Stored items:
══════════
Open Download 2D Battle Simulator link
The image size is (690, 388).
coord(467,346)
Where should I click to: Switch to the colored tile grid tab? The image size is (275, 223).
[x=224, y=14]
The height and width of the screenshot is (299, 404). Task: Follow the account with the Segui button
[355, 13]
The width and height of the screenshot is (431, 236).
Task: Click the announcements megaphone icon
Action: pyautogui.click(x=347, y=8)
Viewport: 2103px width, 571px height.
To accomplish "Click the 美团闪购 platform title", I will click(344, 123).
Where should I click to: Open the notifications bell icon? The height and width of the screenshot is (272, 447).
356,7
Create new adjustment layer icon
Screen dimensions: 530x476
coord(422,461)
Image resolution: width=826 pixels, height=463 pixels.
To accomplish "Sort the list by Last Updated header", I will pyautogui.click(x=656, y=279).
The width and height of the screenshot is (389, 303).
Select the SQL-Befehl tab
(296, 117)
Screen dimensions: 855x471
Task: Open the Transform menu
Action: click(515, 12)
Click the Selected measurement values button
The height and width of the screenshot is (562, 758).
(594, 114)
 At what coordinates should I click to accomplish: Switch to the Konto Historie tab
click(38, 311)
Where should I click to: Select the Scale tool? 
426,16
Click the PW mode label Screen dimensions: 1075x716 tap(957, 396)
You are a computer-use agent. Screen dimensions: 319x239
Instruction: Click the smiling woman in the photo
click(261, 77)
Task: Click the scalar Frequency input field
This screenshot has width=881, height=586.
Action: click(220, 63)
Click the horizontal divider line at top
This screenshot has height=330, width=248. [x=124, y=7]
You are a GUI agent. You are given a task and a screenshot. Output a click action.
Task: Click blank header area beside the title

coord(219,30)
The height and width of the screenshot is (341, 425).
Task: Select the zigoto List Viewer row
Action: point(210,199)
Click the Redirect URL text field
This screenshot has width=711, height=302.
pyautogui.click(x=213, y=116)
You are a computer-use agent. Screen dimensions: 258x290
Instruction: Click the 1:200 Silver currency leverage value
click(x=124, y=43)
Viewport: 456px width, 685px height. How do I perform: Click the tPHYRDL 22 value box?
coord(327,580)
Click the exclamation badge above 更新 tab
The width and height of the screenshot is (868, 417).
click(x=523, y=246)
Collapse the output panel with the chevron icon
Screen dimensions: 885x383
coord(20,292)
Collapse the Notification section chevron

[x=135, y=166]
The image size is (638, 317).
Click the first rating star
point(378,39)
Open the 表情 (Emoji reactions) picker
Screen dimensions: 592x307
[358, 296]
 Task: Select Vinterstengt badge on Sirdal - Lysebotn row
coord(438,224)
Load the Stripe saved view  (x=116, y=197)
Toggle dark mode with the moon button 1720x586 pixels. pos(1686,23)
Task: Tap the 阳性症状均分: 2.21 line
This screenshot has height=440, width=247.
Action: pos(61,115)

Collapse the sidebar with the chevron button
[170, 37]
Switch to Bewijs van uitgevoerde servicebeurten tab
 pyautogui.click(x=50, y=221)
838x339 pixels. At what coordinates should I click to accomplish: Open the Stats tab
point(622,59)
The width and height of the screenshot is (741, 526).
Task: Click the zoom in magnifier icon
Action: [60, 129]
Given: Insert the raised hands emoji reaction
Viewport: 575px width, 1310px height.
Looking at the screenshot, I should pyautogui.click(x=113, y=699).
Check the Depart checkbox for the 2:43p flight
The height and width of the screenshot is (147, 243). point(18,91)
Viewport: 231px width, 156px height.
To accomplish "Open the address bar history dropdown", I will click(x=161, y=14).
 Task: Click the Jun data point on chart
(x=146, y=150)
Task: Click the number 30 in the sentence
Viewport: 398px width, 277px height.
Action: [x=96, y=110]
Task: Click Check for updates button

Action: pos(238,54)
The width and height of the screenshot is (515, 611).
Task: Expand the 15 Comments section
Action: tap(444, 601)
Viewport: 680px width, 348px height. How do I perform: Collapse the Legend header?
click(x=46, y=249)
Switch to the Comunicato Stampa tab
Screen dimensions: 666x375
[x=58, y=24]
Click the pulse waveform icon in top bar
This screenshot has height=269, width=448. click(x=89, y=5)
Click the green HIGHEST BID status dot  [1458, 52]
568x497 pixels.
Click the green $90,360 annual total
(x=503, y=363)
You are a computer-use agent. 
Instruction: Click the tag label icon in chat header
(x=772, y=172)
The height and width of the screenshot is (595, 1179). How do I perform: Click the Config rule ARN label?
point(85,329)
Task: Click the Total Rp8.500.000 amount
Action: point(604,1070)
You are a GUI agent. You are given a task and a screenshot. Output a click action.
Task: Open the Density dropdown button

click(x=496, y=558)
══════════
**About this task**
Copy out the data above, word for word.

**Answer for this exercise**
Open Download 2D Battle Simulator link
The image size is (690, 388).
coord(467,346)
Where should I click to: Switch to the colored tile grid tab? The image size is (275, 223).
[x=224, y=14]
The height and width of the screenshot is (299, 404). Task: Follow the account with the Segui button
[355, 13]
The width and height of the screenshot is (431, 236).
Task: Click the announcements megaphone icon
Action: pyautogui.click(x=347, y=8)
Viewport: 2103px width, 571px height.
To accomplish "Click the 美团闪购 platform title", I will click(344, 123).
Where should I click to: Open the notifications bell icon? The height and width of the screenshot is (272, 447).
356,7
Create new adjustment layer icon
Screen dimensions: 530x476
coord(422,461)
Image resolution: width=826 pixels, height=463 pixels.
To accomplish "Sort the list by Last Updated header", I will pyautogui.click(x=656, y=279).
The width and height of the screenshot is (389, 303).
Select the SQL-Befehl tab
(296, 117)
Screen dimensions: 855x471
Task: Open the Transform menu
Action: click(515, 12)
Click the Selected measurement values button
The height and width of the screenshot is (562, 758).
(594, 114)
 At what coordinates should I click to accomplish: Switch to the Konto Historie tab
click(38, 311)
Where should I click to: Select the Scale tool? 
426,16
Click the PW mode label Screen dimensions: 1075x716 tap(957, 396)
You are a computer-use agent. Screen dimensions: 319x239
Instruction: Click the smiling woman in the photo
click(261, 77)
Task: Click the scalar Frequency input field
This screenshot has width=881, height=586.
Action: click(220, 63)
Click the horizontal divider line at top
This screenshot has height=330, width=248. [x=124, y=7]
You are a GUI agent. You are given a task and a screenshot. Output a click action.
Task: Click blank header area beside the title

coord(219,30)
The height and width of the screenshot is (341, 425).
Task: Select the zigoto List Viewer row
Action: point(210,199)
Click the Redirect URL text field
This screenshot has width=711, height=302.
pyautogui.click(x=213, y=116)
You are a computer-use agent. Screen dimensions: 258x290
Instruction: Click the 1:200 Silver currency leverage value
click(x=124, y=43)
Viewport: 456px width, 685px height. How do I perform: Click the tPHYRDL 22 value box?
coord(327,580)
Click the exclamation badge above 更新 tab
The width and height of the screenshot is (868, 417).
click(x=523, y=246)
Collapse the output panel with the chevron icon
Screen dimensions: 885x383
coord(20,292)
Collapse the Notification section chevron

[x=135, y=166]
The image size is (638, 317).
Click the first rating star
point(378,39)
Open the 表情 (Emoji reactions) picker
Screen dimensions: 592x307
[358, 296]
 Task: Select Vinterstengt badge on Sirdal - Lysebotn row
coord(438,224)
Load the Stripe saved view  (x=116, y=197)
Toggle dark mode with the moon button 1720x586 pixels. pos(1686,23)
Task: Tap the 阳性症状均分: 2.21 line
This screenshot has height=440, width=247.
Action: pos(61,115)

Collapse the sidebar with the chevron button
[170, 37]
Switch to Bewijs van uitgevoerde servicebeurten tab
 pyautogui.click(x=50, y=221)
838x339 pixels. At what coordinates should I click to accomplish: Open the Stats tab
point(622,59)
The width and height of the screenshot is (741, 526).
Task: Click the zoom in magnifier icon
Action: [60, 129]
Given: Insert the raised hands emoji reaction
Viewport: 575px width, 1310px height.
Looking at the screenshot, I should pyautogui.click(x=113, y=699).
Check the Depart checkbox for the 2:43p flight
The height and width of the screenshot is (147, 243). point(18,91)
Viewport: 231px width, 156px height.
To accomplish "Open the address bar history dropdown", I will click(x=161, y=14).
 Task: Click the Jun data point on chart
(x=146, y=150)
Task: Click the number 30 in the sentence
Viewport: 398px width, 277px height.
Action: [x=96, y=110]
Task: Click Check for updates button

Action: pos(238,54)
The width and height of the screenshot is (515, 611).
Task: Expand the 15 Comments section
Action: tap(444, 601)
Viewport: 680px width, 348px height. How do I perform: Collapse the Legend header?
click(x=46, y=249)
Switch to the Comunicato Stampa tab
Screen dimensions: 666x375
[x=58, y=24]
Click the pulse waveform icon in top bar
This screenshot has height=269, width=448. click(x=89, y=5)
Click the green HIGHEST BID status dot  [1458, 52]
568x497 pixels.
Click the green $90,360 annual total
(x=503, y=363)
You are a computer-use agent. 
Instruction: Click the tag label icon in chat header
(x=772, y=172)
The height and width of the screenshot is (595, 1179). How do I perform: Click the Config rule ARN label?
point(85,329)
Task: Click the Total Rp8.500.000 amount
Action: point(604,1070)
You are a GUI agent. You are given a task and a screenshot. Output a click action.
Task: Open the Density dropdown button

click(x=496, y=558)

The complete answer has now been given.